Your objective: Present the listing below as a numbered list, one entry per line, and omit the blank lines.

Supplied data:
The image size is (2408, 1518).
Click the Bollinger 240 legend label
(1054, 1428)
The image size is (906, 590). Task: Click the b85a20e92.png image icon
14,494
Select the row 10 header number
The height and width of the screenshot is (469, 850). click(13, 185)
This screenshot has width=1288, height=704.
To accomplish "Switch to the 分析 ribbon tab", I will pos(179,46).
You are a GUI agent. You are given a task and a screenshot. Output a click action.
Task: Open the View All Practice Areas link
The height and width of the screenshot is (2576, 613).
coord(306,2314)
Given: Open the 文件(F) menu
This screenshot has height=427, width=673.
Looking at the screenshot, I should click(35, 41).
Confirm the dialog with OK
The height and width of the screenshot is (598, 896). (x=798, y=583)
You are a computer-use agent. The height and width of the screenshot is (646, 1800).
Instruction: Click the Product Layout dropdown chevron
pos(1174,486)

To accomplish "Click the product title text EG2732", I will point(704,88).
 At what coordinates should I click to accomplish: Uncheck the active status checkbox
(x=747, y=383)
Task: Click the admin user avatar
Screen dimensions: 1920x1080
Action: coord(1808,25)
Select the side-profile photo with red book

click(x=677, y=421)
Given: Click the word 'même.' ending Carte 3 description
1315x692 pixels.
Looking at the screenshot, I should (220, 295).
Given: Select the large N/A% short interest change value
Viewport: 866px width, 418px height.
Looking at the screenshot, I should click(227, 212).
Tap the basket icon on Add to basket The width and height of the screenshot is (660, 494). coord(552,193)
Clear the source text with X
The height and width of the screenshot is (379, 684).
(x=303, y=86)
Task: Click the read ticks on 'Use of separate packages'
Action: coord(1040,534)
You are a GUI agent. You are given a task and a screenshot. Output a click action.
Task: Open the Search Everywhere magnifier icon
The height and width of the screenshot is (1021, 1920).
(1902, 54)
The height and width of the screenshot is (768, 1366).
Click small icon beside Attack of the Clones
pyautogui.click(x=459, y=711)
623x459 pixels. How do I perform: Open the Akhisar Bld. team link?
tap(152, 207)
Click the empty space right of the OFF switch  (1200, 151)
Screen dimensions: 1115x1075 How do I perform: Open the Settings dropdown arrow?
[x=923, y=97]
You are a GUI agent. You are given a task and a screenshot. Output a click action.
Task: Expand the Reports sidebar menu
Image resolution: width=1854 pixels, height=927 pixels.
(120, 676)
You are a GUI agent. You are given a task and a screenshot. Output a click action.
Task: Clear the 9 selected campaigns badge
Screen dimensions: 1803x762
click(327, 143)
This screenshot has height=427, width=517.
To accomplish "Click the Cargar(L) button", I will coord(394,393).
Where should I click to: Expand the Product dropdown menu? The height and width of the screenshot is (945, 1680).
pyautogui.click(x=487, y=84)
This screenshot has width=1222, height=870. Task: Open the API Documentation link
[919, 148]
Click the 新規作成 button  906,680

The solution:
1. The image size is (2408, 1518).
2. Click the Bollinger 240 legend label
3. (1054, 1428)
4. The image size is (906, 590). Task: Click the b85a20e92.png image icon
5. 14,494
6. Select the row 10 header number
7. The height and width of the screenshot is (469, 850). click(13, 185)
8. This screenshot has width=1288, height=704.
9. To accomplish "Switch to the 分析 ribbon tab", I will pos(179,46).
10. You are a GUI agent. You are given a task and a screenshot. Output a click action.
11. Task: Open the View All Practice Areas link
12. The height and width of the screenshot is (2576, 613).
13. coord(306,2314)
14. Given: Open the 文件(F) menu
15. This screenshot has height=427, width=673.
16. Looking at the screenshot, I should click(35, 41).
17. Confirm the dialog with OK
18. The height and width of the screenshot is (598, 896). (x=798, y=583)
19. You are a computer-use agent. The height and width of the screenshot is (646, 1800).
20. Instruction: Click the Product Layout dropdown chevron
21. pos(1174,486)
22. To accomplish "Click the product title text EG2732", I will point(704,88).
23.  At what coordinates should I click to accomplish: Uncheck the active status checkbox
24. (x=747, y=383)
25. Task: Click the admin user avatar
26. Screen dimensions: 1920x1080
27. Action: coord(1808,25)
28. Select the side-profile photo with red book
29. click(x=677, y=421)
30. Given: Click the word 'même.' ending Carte 3 description
31. 1315x692 pixels.
32. Looking at the screenshot, I should (220, 295).
33. Given: Select the large N/A% short interest change value
34. Viewport: 866px width, 418px height.
35. Looking at the screenshot, I should click(227, 212).
36. Tap the basket icon on Add to basket The width and height of the screenshot is (660, 494). coord(552,193)
37. Clear the source text with X
38. The height and width of the screenshot is (379, 684).
39. (x=303, y=86)
40. Task: Click the read ticks on 'Use of separate packages'
41. Action: coord(1040,534)
42. You are a GUI agent. You are given a task and a screenshot. Output a click action.
43. Task: Open the Search Everywhere magnifier icon
44. The height and width of the screenshot is (1021, 1920).
45. (1902, 54)
46. The height and width of the screenshot is (768, 1366).
47. Click small icon beside Attack of the Clones
48. pyautogui.click(x=459, y=711)
49. 623x459 pixels. How do I perform: Open the Akhisar Bld. team link?
50. tap(152, 207)
51. Click the empty space right of the OFF switch  (1200, 151)
52. Screen dimensions: 1115x1075 How do I perform: Open the Settings dropdown arrow?
53. [x=923, y=97]
54. You are a GUI agent. You are given a task and a screenshot. Output a click action.
55. Task: Expand the Reports sidebar menu
56. Image resolution: width=1854 pixels, height=927 pixels.
57. (120, 676)
58. You are a GUI agent. You are given a task and a screenshot. Output a click action.
59. Task: Clear the 9 selected campaigns badge
60. Screen dimensions: 1803x762
61. click(327, 143)
62. This screenshot has height=427, width=517.
63. To accomplish "Click the Cargar(L) button", I will coord(394,393).
64. Where should I click to: Expand the Product dropdown menu? The height and width of the screenshot is (945, 1680).
65. pyautogui.click(x=487, y=84)
66. This screenshot has width=1222, height=870. Task: Open the API Documentation link
67. [919, 148]
68. Click the 新規作成 button  906,680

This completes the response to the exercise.